The other day I came across an interesting article in The Guardian. It was titled, rather unorthodoxly: “Old economics is based on false ‘laws of physics’ – new economics can save us”.
Its author, Kate Raworth, writer of the “Doughnut Economics – Seven Ways to Think Like a 21st Century Economist” book, has received a fair amount of praise for the plasticity of her thinking and her ability to flip traditional points of view.
Starting from a reflection around raising inequality in the world’s most prosperous economies and the gigantic –and growing– overall ecological footprint, Raworth goes on to argue that many predecessors betrayed themselves in their quest to formulate physics-like laws to govern the discipline or economics.
She takes a shot at related ‘laws’, named after economists like Kuznets, or Grossman and Krueger, to conclude that there is one appealing notion ripe for ditching: that as a natural consequence of economic growth things will get worse but then they will necessarily get better.

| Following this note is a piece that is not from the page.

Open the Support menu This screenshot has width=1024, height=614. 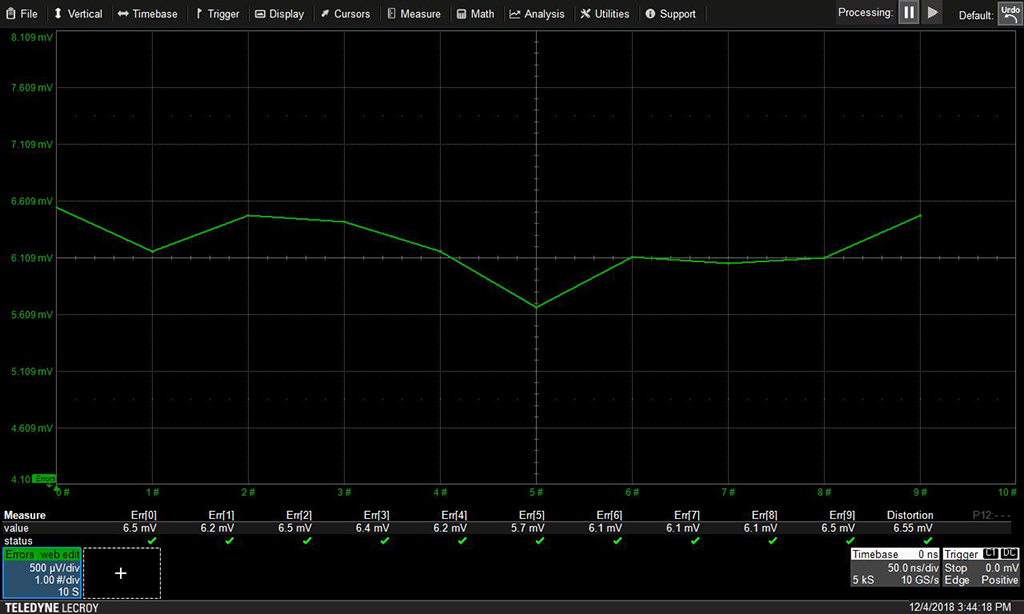point(670,14)
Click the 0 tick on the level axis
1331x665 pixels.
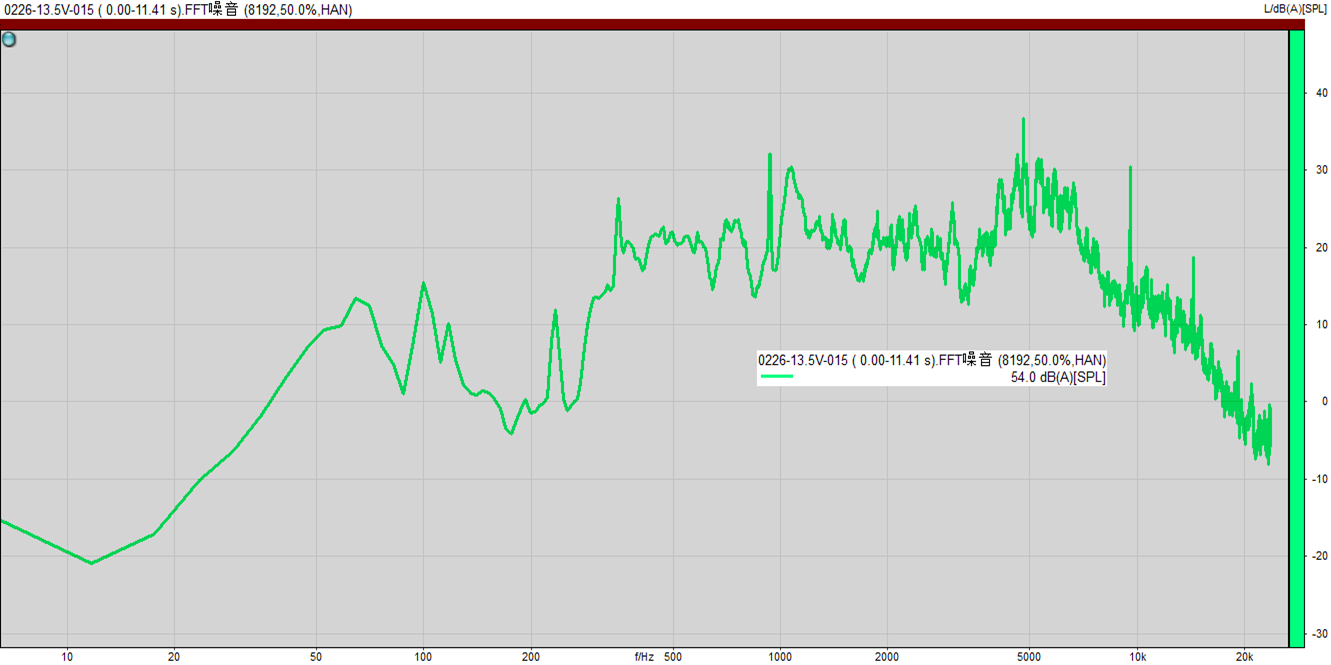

Reading the article I connected the dots with the brilliant latest book from Michael Lewis: “The Undoing Project”. A captivating account of the fruitful, and at times tormentous, lifelong relationship between two astonishing minds: those belonging to (Nobel Prize laureate) Daniel Kahneman and (prematurely deceased) Amos Tversky.
Kahneman and Tversky flipped perspectives too around the very core of classical economic theory, and specially the rationality and utility assumptions. Their relentless effort to study the human mind in practice, focusing on judgment and decision-making errors, shed brand new light on how economists view their profession and understood the basic methodological tools at their disposal.
With their obvious differences, the double notion of shamelessly recognizing complexity and subsequently embracing experimentation join these two remarkable bodies of work at the hip.